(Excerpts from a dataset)
● ● ●

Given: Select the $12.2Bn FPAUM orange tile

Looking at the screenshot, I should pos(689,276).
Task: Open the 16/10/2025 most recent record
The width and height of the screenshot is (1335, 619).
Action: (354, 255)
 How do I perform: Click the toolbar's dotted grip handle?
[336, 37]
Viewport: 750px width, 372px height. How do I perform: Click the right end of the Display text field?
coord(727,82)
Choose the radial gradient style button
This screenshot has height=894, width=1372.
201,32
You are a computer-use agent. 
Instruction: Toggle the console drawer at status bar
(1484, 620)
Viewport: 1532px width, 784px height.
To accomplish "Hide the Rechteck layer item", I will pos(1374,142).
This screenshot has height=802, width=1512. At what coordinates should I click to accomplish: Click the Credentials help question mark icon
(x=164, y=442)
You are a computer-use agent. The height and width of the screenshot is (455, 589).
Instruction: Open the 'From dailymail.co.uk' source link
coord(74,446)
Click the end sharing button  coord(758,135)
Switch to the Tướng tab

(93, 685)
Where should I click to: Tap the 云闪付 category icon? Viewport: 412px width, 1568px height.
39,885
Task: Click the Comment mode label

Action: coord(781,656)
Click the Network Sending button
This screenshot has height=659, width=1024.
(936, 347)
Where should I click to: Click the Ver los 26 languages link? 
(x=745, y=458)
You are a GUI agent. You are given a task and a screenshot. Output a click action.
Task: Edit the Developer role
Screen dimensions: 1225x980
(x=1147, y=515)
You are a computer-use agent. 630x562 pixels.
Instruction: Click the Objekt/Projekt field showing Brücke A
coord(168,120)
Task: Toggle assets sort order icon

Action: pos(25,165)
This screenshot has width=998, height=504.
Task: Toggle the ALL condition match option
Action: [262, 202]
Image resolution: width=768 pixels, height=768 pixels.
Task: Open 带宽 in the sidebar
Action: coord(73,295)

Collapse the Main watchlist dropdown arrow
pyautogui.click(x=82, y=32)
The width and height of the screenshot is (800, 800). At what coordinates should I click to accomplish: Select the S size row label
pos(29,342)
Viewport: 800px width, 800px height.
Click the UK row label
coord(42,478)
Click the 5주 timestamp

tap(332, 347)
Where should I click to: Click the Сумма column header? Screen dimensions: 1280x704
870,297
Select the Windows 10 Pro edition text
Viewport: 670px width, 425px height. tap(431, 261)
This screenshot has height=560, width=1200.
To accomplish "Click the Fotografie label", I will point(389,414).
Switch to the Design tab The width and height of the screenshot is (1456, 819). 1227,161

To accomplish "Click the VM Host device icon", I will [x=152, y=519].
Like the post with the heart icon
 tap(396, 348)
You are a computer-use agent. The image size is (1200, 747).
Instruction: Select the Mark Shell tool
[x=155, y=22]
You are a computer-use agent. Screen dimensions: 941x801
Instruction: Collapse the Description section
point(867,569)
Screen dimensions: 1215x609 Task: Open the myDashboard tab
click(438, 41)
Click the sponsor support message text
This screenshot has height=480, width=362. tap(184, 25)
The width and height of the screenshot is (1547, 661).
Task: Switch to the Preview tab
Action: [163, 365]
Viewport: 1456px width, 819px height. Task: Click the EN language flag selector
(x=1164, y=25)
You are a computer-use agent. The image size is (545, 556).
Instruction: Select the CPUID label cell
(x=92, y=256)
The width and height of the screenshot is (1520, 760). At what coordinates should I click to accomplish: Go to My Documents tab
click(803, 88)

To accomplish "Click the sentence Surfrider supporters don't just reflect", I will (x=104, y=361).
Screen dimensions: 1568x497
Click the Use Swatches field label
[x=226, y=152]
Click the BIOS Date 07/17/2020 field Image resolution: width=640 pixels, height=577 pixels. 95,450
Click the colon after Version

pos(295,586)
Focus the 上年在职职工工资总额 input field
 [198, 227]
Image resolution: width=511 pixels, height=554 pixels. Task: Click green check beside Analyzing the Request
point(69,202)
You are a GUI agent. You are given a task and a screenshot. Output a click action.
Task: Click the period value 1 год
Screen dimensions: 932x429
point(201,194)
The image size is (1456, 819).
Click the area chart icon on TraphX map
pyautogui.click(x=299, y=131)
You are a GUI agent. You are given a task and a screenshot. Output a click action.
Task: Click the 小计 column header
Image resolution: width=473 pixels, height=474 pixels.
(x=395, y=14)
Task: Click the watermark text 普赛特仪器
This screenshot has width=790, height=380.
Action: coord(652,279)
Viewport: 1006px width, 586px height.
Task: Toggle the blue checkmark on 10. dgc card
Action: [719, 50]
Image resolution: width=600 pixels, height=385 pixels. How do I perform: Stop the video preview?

● ● ●

• Exercise directions: Output only the lines from the top of the entries through the one holding "Viewport: 1532px width, 784px height.", copied exactly.

• Solution to this task:
Given: Select the $12.2Bn FPAUM orange tile

Looking at the screenshot, I should pos(689,276).
Task: Open the 16/10/2025 most recent record
The width and height of the screenshot is (1335, 619).
Action: (354, 255)
 How do I perform: Click the toolbar's dotted grip handle?
[336, 37]
Viewport: 750px width, 372px height. How do I perform: Click the right end of the Display text field?
coord(727,82)
Choose the radial gradient style button
This screenshot has height=894, width=1372.
201,32
You are a computer-use agent. 
Instruction: Toggle the console drawer at status bar
(1484, 620)
Viewport: 1532px width, 784px height.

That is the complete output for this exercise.